Più significativo, invece, il panorama indicato da Berlusconi. Sostenere, infatti, che se non c’è maggioranza bisogna tornare al più presto alle urne senza cambiare la legge elettorale intende innanzi tutto rassicurare la propria costituency che non ci saranno trattative o magheggi per radunare sotto le proprie bandiere eletti in altri schieramenti. Che sia un intendimento credibile o no, lo giudicheranno gli elettori. Il fatto è che, almeno apparentemente, questa road map mal si concilia con l’annunciato sostegno a Paolo Gentiloni in attesa del voto- bis, prospettiva che fa infuriare alla grande sia Salvini che la Meloni.

Proprio per questo, bisogna guardare più a fondo. Se infatti l’ex Cav intende ripresentarsi a breve dinanzi al corpo elettorale tutto può fare tranne che slabbrare lo schieramento nel quale milita. Smantellare il centrodestra per poi tornare a pochi mesi di distanza dai cittadini per chiedere la maggioranza è, per usare il linguaggio dalemiano, del tutto lunare. Come lunare è anche immaginare che Berlusconi stravolga la sua metà campo per stringere un’alleanza con Renzi ( nel frattempo perdente?) e arrivare ai nastri del voto- bis sotto le bandiere di un macroniano Partito della Nazione in grado di annoverare tutti gli “istituzionali” contro i barbari leghisti e pentastellati. Si tratterebbe di una inversione di ruolo, di un cambio di casacca che invece di motivare l’elettorato, lo farebbe girare come un trottola. Con quali risultati è impegnativo immaginare.

Dunque Berlusconi, se davvero punta a tornare alle urne, non può che blindare il “suo” centrodestra. Che poi questo lo costringa a pagare un prezzo, e di chissà quale entità, nei confronti di Salvini è inevitabile.

E come la mettiamo con Gentiloni? Qui soccorre lo scenario del Foglio, in qualche misura attribuito, anche solo come vagheggiamento, al Quirinale: il conte Paolo resterebbe a palazzo Chigi in virtù di astensioni incrociate come fu per il Giulio Andreotti della non sfiducia. Ma con il sostengo esplicito del Pd e di Renzi. Tradotto: Gentiloni dovrebbe continuare a sobbarcarsi il cilicio dell’impopolarità dell’azione di governo, in particolare per ciò che concerne la possibile manovra di primavera per non far scattare la procedura di infrazione Ue, e poi il centrodestra mieterebbe nelle urne i frutti della non complicità o non sfiducia che sia. A maggior ragione puntando al colpo grosso di riportare il Signore di Arcore sulla poltrona di premier.

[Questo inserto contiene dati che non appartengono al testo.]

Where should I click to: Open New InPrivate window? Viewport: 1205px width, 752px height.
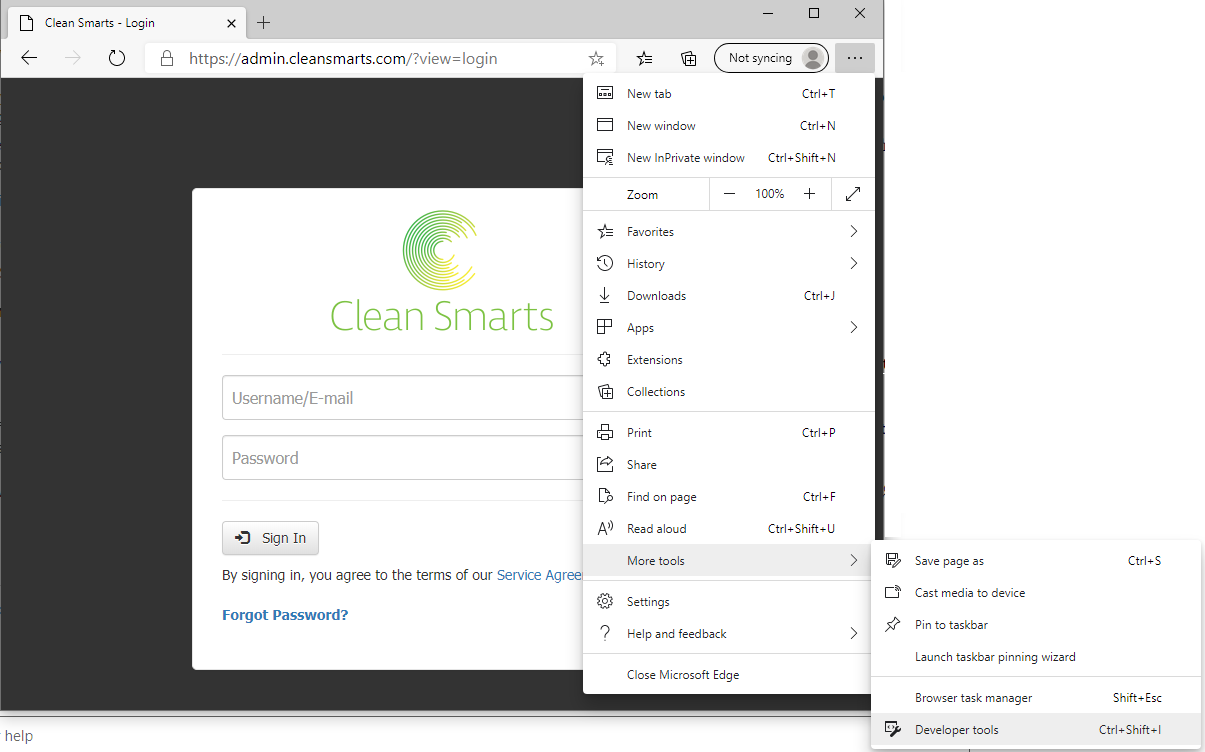[685, 158]
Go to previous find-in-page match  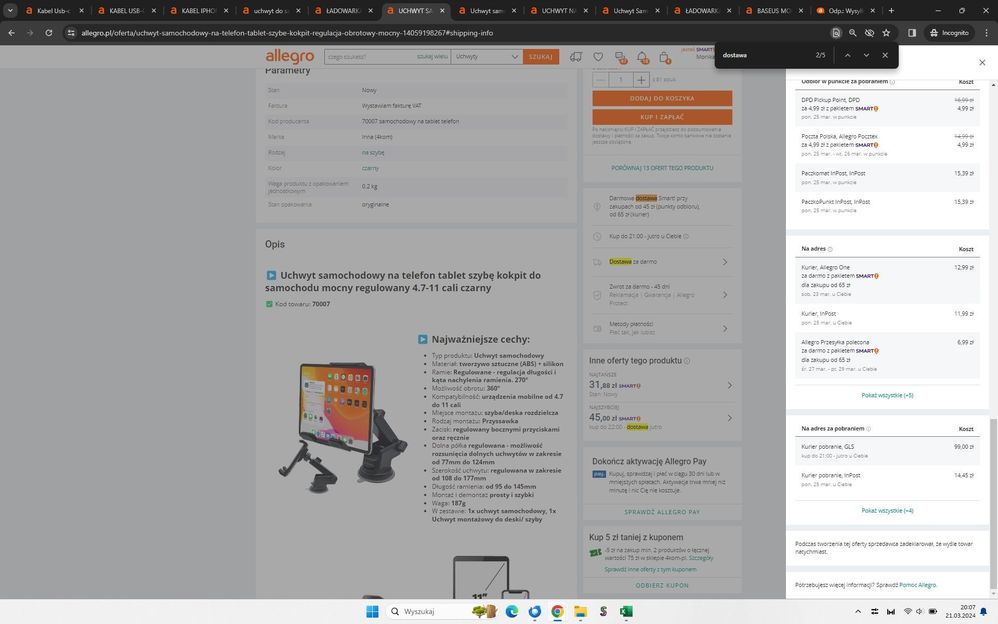(848, 55)
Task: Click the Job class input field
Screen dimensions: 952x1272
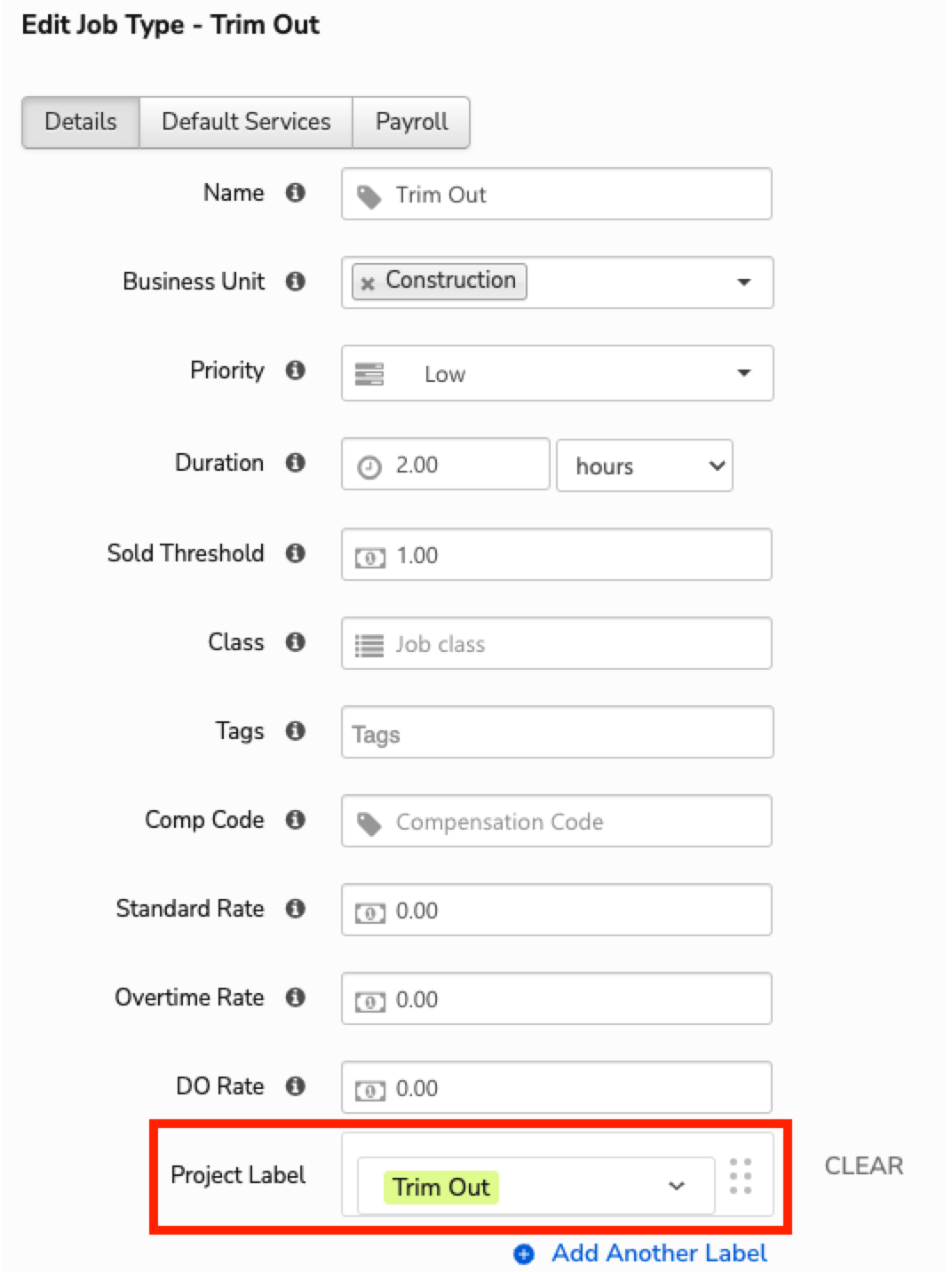Action: point(557,644)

Che Berlusconi, o più verosimilmente qualcuno del suo inner circle, coltivi simili raffinate strategie è possibile. Che tuttavia esse possano su serio realizzarsi è un altro paio di maniche. E se il realismo ha un senso, marcia con vigore in direzione opposta. Per cui non si scappa: chi vuole elezioni a raffica, peraltro mai realizzate in Italia e chissà cosa ne pensa sul serio Sergio Mattarella, non può che stringersi a coorte. Vale a destra come a sinistra. Solo che da quest’ultima parte le coorti hanno ricevuto da tempo l’invito a rompere le righe.